Promotor alternativo
El uso de un promotor alternativo en los genes de la
glucokinasa (GK) de las células 𝛃 del hígado y páncreas
permite la regulación diferencial y patrones de expresión
específicos. En el hígado, la expresión de GK es
controlada por la insulina y el AMPc mientras que en el
páncreas es regulada por la glucosa.
La Enfermedad de Duchenne
La distrofina es necesaria para que los músculos del cuerpo puedan protegerse al contraerse y relajarse. Los niños con
Duchenne no pueden producir la proteína distrofina, lo que hace que los músculos se debiliten con el tiempo. El ARNm de
la distrofina contiene 79 exones. Las alteraciones en esta enfermedad se producen por una deleción de uno o más exones,
lo que altera el marco de lectura.
-Retinitis pigmentosa
-Distrofia miotónica
-𝛃-talasemia
-Fibrosis quística
-Síndrome de Prasier
Estructura de un gen
Traducción
La traducción implica un cambio de lenguaje desde la secuencia de nucleótidos de un ARNm
a la secuencia de aminoácidos de una cadena polipeptídica. La maquinaria celular para la
traducción consta de 5 componentes: los ribosomas, ARNt, aminoacil-ARNt-sintetasas,
ARNm y los factores proteicos.
El ARN mensajero, que lleva la información para formar la cadena de polipéptidos, posee
un codón de iniciación AUG que se traduce en metionina y un codón stop que puede ser
UAG, UAA o UGA.
Mecanismo de traducción
La traducción de ARNm en dirección 5’ a 3’ consta de tres fases: la fase de
iniciación, la fase de elongación, y una fase de terminación.
Inicio en procariontes
Los 3 factores de iniciación, IF1, IF2 e IF3, se unen a la subunidad menor con un
GTP unido a IF2. El ARNm y el ARNt se unen a la subunidad ribosómica menor y se
liberan IF1 e IF3. El ARNm se une a esta subunidad gracias a la secuencia Shine-
Dalgarno (sitio de unión al ribosoma), La que consta de un conjunto de 3 a 9
nucleótidos de purina (AGGA) localizados por delante del codón de inicio (rio arriba).

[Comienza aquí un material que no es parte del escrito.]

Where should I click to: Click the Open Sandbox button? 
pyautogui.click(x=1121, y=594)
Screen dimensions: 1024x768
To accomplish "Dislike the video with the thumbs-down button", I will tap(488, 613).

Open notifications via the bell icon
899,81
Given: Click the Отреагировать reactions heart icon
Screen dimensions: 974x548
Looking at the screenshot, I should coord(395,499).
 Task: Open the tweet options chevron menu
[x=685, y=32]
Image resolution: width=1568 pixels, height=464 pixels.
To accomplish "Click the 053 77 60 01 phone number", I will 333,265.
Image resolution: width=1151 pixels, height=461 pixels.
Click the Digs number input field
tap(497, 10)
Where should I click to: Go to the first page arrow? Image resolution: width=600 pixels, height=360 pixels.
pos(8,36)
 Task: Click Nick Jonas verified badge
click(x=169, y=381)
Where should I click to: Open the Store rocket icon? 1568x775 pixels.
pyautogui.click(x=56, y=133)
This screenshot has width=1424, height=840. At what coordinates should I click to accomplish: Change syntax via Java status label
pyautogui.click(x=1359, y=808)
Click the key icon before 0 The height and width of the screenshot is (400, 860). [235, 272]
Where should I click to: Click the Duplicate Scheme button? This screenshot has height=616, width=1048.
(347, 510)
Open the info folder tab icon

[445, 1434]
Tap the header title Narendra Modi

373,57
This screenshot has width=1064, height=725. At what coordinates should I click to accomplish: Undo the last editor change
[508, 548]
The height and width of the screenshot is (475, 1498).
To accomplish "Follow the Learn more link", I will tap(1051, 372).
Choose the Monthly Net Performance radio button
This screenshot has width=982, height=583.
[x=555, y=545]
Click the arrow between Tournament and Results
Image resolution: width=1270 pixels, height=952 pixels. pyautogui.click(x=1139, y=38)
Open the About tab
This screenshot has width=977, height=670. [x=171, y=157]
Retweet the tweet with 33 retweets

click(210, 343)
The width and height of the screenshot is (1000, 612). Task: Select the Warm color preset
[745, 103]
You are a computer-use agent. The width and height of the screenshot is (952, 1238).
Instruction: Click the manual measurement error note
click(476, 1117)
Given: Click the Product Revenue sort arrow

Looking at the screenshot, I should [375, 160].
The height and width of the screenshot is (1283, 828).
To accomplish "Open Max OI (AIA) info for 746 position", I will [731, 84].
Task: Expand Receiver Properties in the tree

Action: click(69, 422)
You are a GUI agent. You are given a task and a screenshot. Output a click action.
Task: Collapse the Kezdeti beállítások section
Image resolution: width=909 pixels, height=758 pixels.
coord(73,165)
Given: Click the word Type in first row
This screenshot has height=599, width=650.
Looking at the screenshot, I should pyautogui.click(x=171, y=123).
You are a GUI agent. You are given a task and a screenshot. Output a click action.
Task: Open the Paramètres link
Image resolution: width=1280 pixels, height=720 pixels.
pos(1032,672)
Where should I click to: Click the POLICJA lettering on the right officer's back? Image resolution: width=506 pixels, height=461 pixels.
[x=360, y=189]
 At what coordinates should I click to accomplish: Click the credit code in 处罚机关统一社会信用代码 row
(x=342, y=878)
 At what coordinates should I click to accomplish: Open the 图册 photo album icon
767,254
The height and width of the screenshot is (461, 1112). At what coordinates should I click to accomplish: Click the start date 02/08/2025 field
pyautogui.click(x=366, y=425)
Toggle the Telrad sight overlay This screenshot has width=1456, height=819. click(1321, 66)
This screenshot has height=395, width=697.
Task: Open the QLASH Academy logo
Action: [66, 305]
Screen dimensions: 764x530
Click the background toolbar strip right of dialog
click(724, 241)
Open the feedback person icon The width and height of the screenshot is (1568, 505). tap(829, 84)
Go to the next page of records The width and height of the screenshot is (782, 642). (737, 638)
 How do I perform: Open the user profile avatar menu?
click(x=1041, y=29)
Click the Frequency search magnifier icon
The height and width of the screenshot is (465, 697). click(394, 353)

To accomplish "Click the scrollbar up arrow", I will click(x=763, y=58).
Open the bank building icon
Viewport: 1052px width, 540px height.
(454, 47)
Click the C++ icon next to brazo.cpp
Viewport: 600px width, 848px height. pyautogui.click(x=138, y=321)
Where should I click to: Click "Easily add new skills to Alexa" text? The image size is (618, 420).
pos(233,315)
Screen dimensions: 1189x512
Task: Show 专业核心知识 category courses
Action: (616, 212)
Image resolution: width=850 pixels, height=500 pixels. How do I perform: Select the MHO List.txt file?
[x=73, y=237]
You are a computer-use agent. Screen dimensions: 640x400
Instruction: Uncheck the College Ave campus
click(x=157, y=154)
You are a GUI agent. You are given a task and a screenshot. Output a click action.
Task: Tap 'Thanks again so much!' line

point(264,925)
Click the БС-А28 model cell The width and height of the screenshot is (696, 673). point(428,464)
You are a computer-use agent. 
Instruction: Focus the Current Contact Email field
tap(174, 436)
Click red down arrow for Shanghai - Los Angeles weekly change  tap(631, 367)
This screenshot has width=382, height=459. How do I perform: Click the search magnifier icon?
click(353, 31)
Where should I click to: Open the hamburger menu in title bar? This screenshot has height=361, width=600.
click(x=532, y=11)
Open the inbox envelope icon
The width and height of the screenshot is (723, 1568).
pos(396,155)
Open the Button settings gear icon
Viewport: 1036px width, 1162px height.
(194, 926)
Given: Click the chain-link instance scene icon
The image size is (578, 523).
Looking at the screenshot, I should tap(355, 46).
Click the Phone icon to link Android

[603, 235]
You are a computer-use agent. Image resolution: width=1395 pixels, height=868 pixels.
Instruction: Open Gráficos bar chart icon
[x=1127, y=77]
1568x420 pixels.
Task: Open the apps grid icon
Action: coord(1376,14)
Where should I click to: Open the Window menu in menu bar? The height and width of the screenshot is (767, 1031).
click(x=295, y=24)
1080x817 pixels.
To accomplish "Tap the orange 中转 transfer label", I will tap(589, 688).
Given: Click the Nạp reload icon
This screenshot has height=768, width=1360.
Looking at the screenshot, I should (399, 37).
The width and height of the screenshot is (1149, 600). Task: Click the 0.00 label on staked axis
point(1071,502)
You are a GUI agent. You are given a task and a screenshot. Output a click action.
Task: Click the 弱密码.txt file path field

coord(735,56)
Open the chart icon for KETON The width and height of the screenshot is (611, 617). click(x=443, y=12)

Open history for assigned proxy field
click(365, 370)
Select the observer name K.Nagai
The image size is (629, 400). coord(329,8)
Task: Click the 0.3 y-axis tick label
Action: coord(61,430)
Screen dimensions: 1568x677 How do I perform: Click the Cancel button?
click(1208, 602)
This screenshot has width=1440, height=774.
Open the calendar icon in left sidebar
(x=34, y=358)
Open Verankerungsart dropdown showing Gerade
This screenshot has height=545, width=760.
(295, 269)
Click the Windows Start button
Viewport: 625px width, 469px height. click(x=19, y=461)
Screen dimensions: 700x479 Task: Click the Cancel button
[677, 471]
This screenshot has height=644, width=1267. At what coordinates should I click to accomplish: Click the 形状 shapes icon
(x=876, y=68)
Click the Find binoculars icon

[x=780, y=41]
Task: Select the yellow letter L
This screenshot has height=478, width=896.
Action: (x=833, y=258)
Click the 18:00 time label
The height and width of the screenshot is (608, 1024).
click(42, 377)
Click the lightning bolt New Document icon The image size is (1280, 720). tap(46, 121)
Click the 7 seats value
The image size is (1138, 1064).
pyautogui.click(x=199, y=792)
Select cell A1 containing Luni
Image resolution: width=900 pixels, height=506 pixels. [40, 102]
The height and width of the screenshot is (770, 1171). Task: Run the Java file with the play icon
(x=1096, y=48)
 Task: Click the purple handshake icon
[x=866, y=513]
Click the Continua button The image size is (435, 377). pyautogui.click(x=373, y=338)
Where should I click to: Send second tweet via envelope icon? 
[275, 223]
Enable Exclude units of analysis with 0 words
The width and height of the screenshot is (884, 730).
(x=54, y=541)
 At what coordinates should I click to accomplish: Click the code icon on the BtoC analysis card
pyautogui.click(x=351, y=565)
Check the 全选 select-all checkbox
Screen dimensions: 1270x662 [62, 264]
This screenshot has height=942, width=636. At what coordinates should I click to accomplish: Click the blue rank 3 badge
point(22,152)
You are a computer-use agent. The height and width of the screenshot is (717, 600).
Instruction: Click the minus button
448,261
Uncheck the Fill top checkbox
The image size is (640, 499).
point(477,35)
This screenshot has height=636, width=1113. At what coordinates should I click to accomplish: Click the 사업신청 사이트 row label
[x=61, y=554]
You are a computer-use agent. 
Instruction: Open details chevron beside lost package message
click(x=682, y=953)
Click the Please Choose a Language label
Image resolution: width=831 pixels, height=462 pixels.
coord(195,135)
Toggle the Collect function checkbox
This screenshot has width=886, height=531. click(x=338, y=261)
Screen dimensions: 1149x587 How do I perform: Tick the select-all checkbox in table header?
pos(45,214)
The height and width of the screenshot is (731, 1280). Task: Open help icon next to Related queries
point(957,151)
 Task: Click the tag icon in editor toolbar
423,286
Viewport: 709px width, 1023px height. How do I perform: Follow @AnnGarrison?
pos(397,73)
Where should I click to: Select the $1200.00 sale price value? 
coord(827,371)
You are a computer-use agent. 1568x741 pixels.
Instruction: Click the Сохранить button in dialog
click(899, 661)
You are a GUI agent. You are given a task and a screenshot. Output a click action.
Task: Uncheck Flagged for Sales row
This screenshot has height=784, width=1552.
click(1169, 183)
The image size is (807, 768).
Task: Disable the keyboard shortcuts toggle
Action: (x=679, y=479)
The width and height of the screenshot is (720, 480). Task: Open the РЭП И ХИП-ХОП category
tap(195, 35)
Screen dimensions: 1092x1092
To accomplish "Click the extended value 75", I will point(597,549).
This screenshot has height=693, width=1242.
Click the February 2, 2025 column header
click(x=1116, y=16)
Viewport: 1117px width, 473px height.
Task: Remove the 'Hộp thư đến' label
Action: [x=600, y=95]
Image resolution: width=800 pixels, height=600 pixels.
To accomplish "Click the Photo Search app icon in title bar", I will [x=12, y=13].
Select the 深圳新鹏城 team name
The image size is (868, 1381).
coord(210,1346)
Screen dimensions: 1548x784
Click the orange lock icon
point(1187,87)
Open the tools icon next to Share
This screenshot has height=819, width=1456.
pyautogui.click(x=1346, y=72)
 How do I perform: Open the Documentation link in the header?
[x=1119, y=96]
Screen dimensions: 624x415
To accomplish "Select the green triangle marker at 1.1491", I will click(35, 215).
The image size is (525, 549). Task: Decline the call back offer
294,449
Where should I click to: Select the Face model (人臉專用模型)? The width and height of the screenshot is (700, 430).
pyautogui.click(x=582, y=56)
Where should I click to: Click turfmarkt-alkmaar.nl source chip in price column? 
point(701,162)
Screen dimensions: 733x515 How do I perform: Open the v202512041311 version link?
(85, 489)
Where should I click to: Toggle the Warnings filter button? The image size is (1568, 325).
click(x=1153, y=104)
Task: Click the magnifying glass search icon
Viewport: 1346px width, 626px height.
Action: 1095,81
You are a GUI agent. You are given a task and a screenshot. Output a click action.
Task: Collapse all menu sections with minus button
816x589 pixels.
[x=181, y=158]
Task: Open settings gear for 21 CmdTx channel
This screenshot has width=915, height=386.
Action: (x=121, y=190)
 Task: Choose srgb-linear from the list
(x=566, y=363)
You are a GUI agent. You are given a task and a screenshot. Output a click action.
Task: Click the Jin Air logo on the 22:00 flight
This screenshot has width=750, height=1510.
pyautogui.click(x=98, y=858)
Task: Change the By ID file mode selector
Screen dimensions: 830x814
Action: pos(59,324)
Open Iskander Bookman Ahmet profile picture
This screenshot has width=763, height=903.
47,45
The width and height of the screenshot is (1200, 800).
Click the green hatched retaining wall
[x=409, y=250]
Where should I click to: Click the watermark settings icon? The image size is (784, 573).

La unión del ARNm a esta secuencia sitúa el codón de inicio AUG en el sitio P del
ribosoma (subunidad mayor). Una vez que el met-ARNt entre al sitio P, se produce
la hidrólisis del GTP asociado a IF2 y esta abandona el complejo ribosómico.
Formando el complejo de iniciación.
Inicio en eucariontes
El proceso de iniciación en eucariontes requiere un conjunto
diferente de factores de iniciación, denominados eIFs. El
factor de iniciación eIF2 ya unido con el GTP, se une al
iniciador met-ARNt para unirse a la subunidad menor del
ribosoma junto con otros factores de iniciación. El complejo
resultante se une después del extremo 5’ del ARNm,
reconociendo el casquete. Luego la subunidad menor con el
met-ARNt rastrea a lo largo del ARNm para hallar el codón
de inicio AUG.
Elongación
La elongación de la cadena durante la síntesis de
proteínas requiere la presencia de un peptidil tRNA
o, en el primer ciclo de elongación un met-ARNt en
el sitio peptidil (P). (1) La elongación empieza con la
unión del segundo aminoacil-tRNA al sitio aminoacil
(A) del ribosoma. El tRNA es transportado al sitio A
por el factor de elongación EF-Tu, que también lleva
unido GTP. Cuando el tRNA se une se produce la
hidrólisis de GTP y se libera EF-Tu. EF-Ts facilita el
reciclaje de EF-Tu. (2) Se forma un enlace
peptídico entre el grupo carboxilo de la Met del sitio
P y el grupo amino del nuevo aminoácido situado en
el sitio A. Esta reacción está catalizada por la
actividad peptidil transferasa de la molécula de
rRNA 23S de la subunidad mayor del ribosoma. (3)
Tras la unión del EF-G-GTP al ribosoma, se
hidroliza el GTP y el tRNA que lleva el polipéptido
elongado se trasloca del sitio A al P. El tRNA
descargado se desplaza del sitio P al sitio E (salida)
y deja el ribosoma. La traslocación del peptidil tRNA
desplaza también al mRNA. En consecuencia, el
siguiente codón del mRNA se desplaza al sitio A,
que está abierto para el siguiente aminoacil tRNA.
Este ciclo se repite cada vez que se añade un nuevo
aminoácido.
Terminación
El codón de stop es reconocido por proteínas denominados uno de factores de
liberación/término, eRF3, que mimetizan la estructura de un ARNt, y llevando
un GTP se une al sitio A del ribosoma finalizan la traducción, puesto que separan
la cadena polipeptídica completa del peptidil ARNt.